SIR#

class bayesflow.simulators.SIR(N: float = 1000000.0, T: int = 160, I0: float = 1.0, R0: float = 0.0, subsample: int = None, total_count: int = 1000, scale_by_total: bool = True, rng: Generator = None)[source]#

Bases: BenchmarkSimulator

SIR simulated benchmark See: https://arxiv.org/pdf/2101.04653.pdf, Task T.9

NOTE: the simulator scales outputs between 0 and 1.

Parameters:
N: float, optional, default: 1e6

The size of the simulated population.

T: int, optional, default: 160

The duration (time horizon) of the simulation.

I0: float, optional, default: 1.0

The number of initially infected individuals.

R0: float, optional, default: 0.0

The number of initially recovered individuals.

subsample: int or None, optional, default: 10

The number of evenly spaced time points to return. If None, no subsampling will be performed and all T timepoints will be returned.

total_count: int, optional, default: 1000

The N parameter of the binomial noise distribution. Used just for scaling the data and magnifying the effect of noise, such that max infected == total_count.

scale_by_total: bool, optional, default: True

Scales the outputs by total_count if set to True.

rng: np.random.Generator or None, optional, default: None

An optional random number generator to use.

prior()[source]#

Generates a random draw from a 2-dimensional (independent) lognormal prior which represents the contact and recovery rate parameters of a basic SIR model.

Returns:
paramsnp.ndarray of shape (2, )

A single draw from the 2-dimensional prior.

__call__(**kwargs) dict[str, ndarray]#

Call self as a function.

observation_model(params: ndarray)[source]#

Runs a basic SIR model simulation for T time steps and returns subsample evenly spaced points from the simulated trajectory, given disease parameters (contact and recovery rate) params.

Parameters:
paramsnp.ndarray of shape (2,)

The 2-dimensional vector of disease parameters.

Returns:
xnp.ndarray of shape (subsample, ) or (T, 1) if subsample=None

The time series of simulated infected individuals.

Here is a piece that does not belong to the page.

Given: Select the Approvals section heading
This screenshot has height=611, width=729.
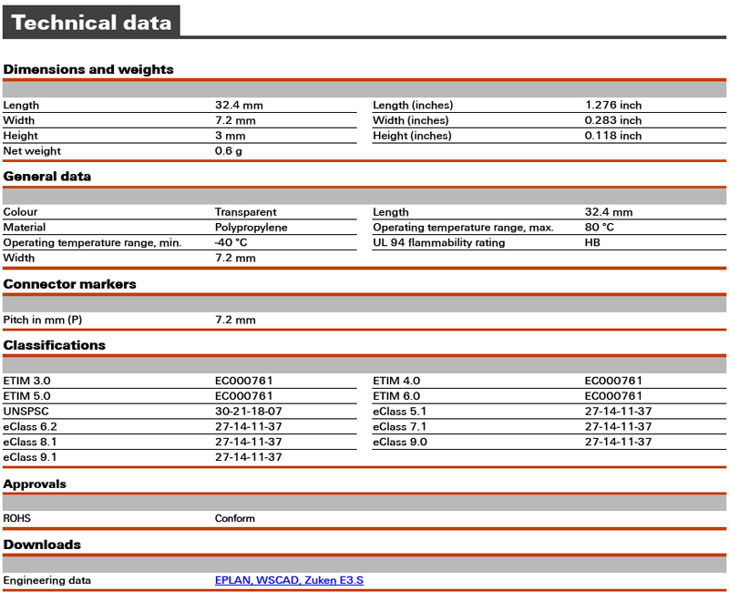Looking at the screenshot, I should (x=35, y=484).
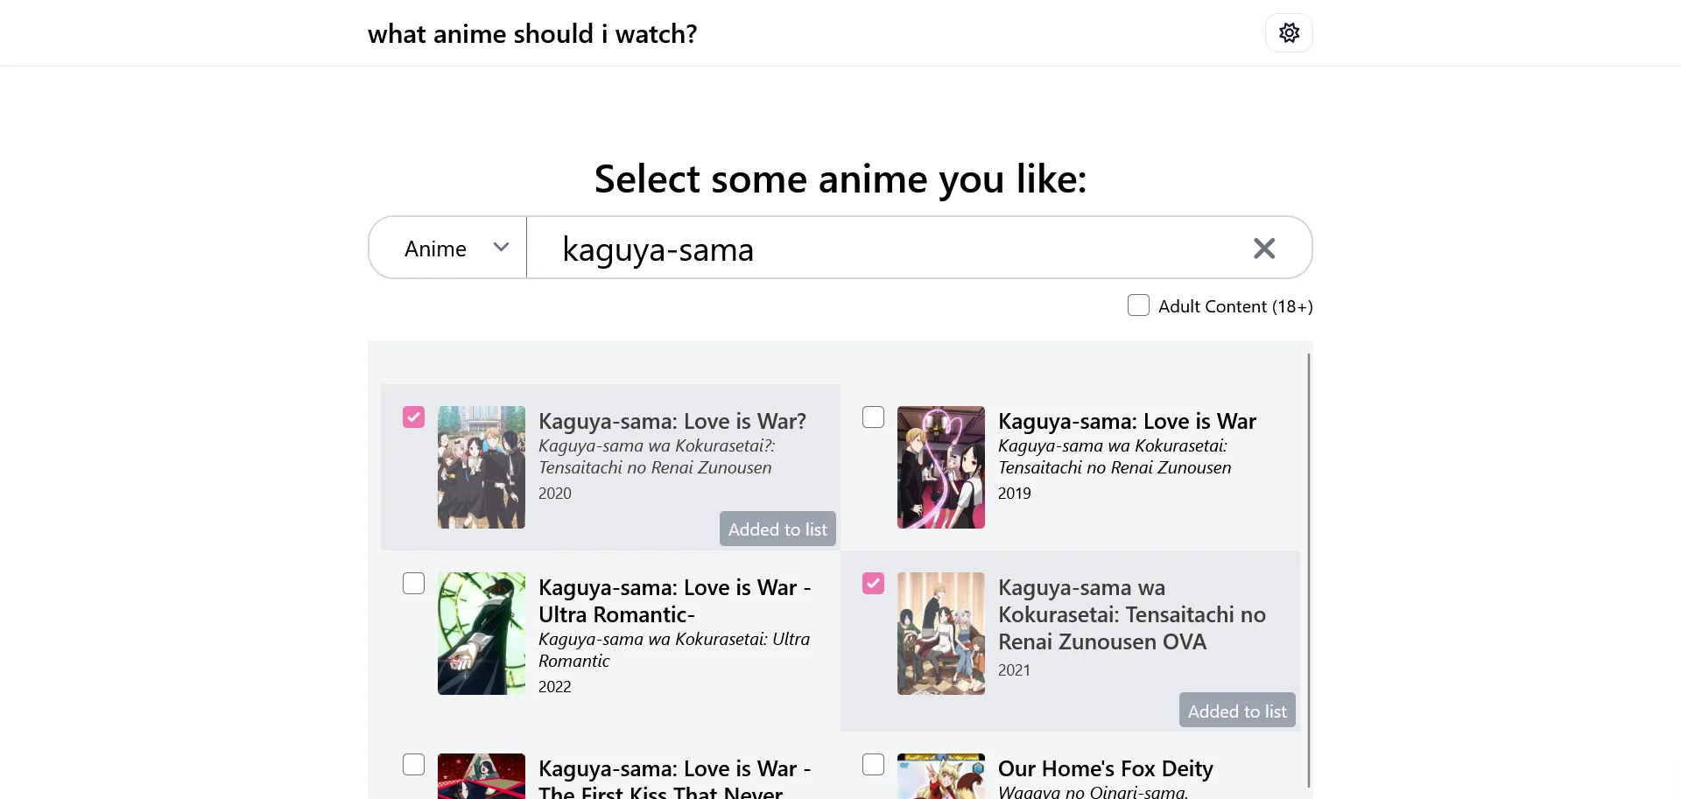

A trailing dimension of 1 should be added by a BayesFlow configurator if the data is (properly) to be treated as time series.

rejection_sample(batch_shape: tuple[int, ...], predicate: Callable[[dict[str, ndarray]], ndarray], *, axis: int = 0, sample_size: int = None, **kwargs) dict[str, ndarray]#
sample(batch_shape: tuple[int, ...], **kwargs) dict[str, ndarray]#

Runs simulated benchmark and returns batch_size parameter and observation batches

Parameters:
batch_shape: tuple

Number of parameter-observation batches to simulate.

Returns:
dict[str, np.ndarray]: simulated parameters and observables

with shapes (batch_size, …)

sample_batched(batch_shape: tuple[int, ...], *, sample_size: int, **kwargs)#

Sample the desired number of simulations in smaller batches.

Limited resources, especially memory, can make it necessary to run simulations in smaller batches. The number of samples per simulated batch is specified by sample_size.

Parameters:
batch_shapeShape

The desired output shape, as in sample(). Will be rounded up to the next complete batch.

sample_sizeint

The number of samples in each simulated batch.

kwargs

Additional keyword arguments passed to sample().